Xenofon Koutsioumpas

Personal information
- Full name: Xenofon Koutsioumpas
- Nationality: Greece
- Born: 1 May 1980 (age 46) Trikala, Greece
- Height: 1.92 m (6 ft 3+1⁄2 in)
- Weight: 120 kg (265 lb)

Sport
- Style: Greco-Roman
- Club: Atlas Mytilenes
- Coach: Sotirios Petrakis

Medal record
Men's Greco-Roman wrestling
Representing Greece
Mediterranean Games
| Gold medal – first place | 2005 Almería | 120 kg |
| Silver medal – second place | 2001 Tunis | 130 kg |
World Championships
| Bronze medal – third place | 2001 Patras | 130 kg |

= Xenofon Koutsioumpas =

Greek Greco-Roman wrestler

Xenofon Koutsioumpas (Ξενοφών Κουτσιούμπας; born May 1, 1980, in Trikala) is an amateur Greek Greco-Roman wrestler, who competed in the men's super heavyweight category.

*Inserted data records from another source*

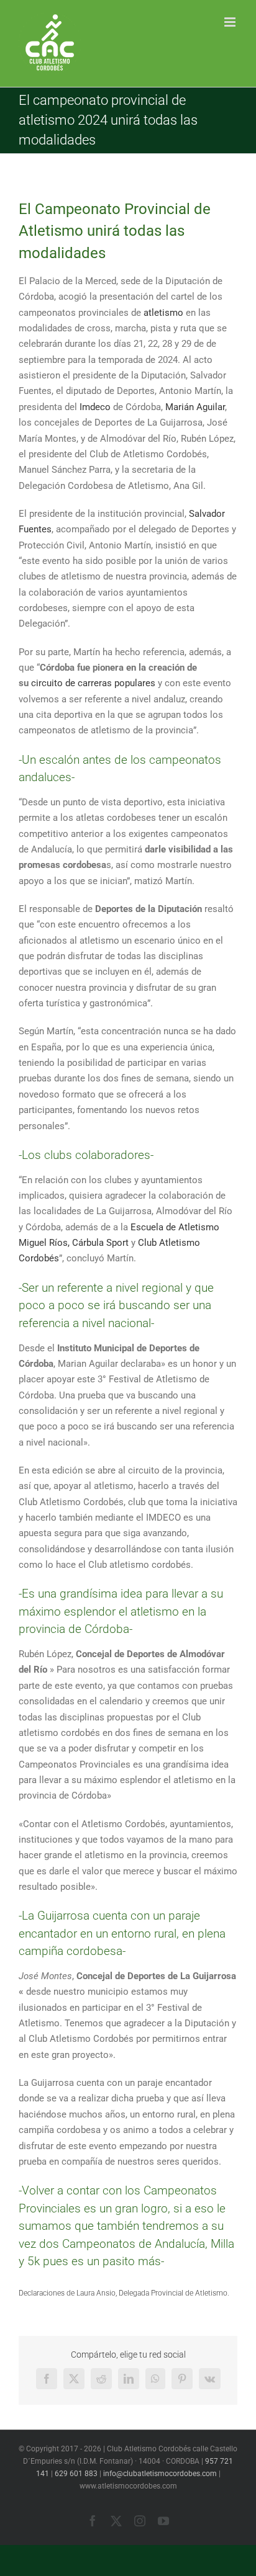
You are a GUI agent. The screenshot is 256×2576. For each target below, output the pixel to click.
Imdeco (96, 407)
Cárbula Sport (100, 1242)
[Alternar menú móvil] (230, 22)
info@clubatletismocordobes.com (160, 2473)
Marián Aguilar (195, 407)
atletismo (165, 312)
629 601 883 (76, 2473)
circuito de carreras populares (93, 683)
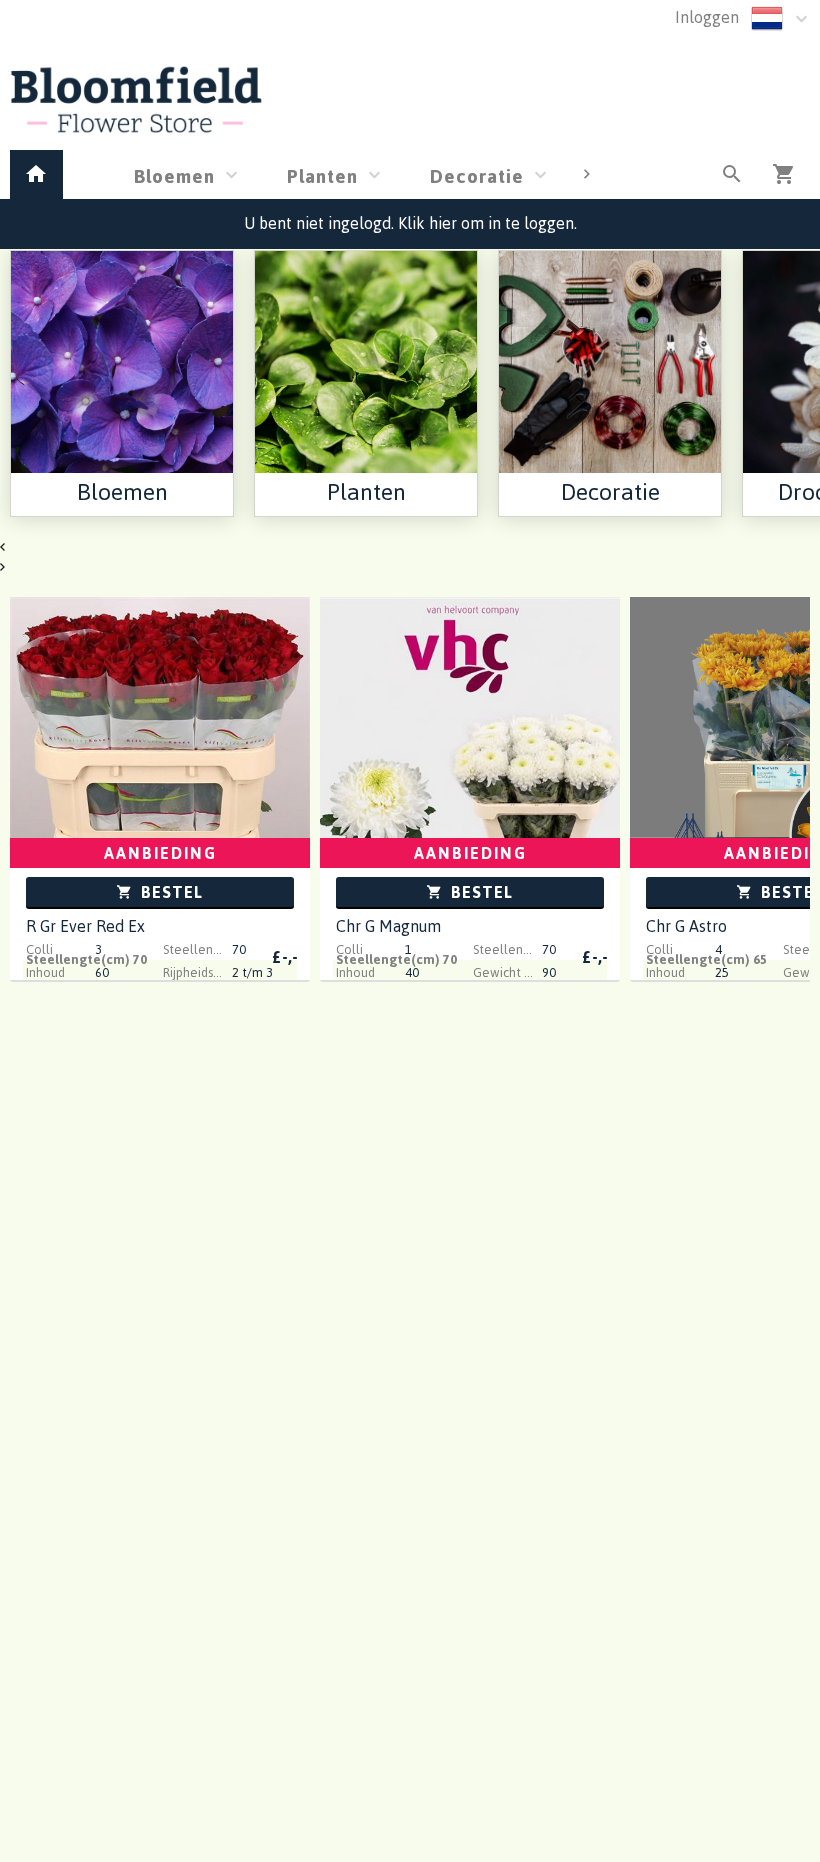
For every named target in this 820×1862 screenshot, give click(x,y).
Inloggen (707, 17)
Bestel (169, 892)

Koutsioumpas has claimed two medals at the Mediterranean Games (2001 and 2005), a bronze in the 120-kg division at the 2001 World Wrestling Championships in Patras, and has been selected to the nation's Olympic wrestling team when Greece hosted the 2004 Summer Olympics in Athens. Throughout his sporting career, Koutsioumpas, along with his younger brother Georgios, trained as a member of the Greco-Roman wrestling team for Olympiacos F.C. in Piraeus, with whom he won the European CELA Cup in 2006. Since 2012 they have been training at Atlas Mytilenes under their head coach Sotirios Petrakis.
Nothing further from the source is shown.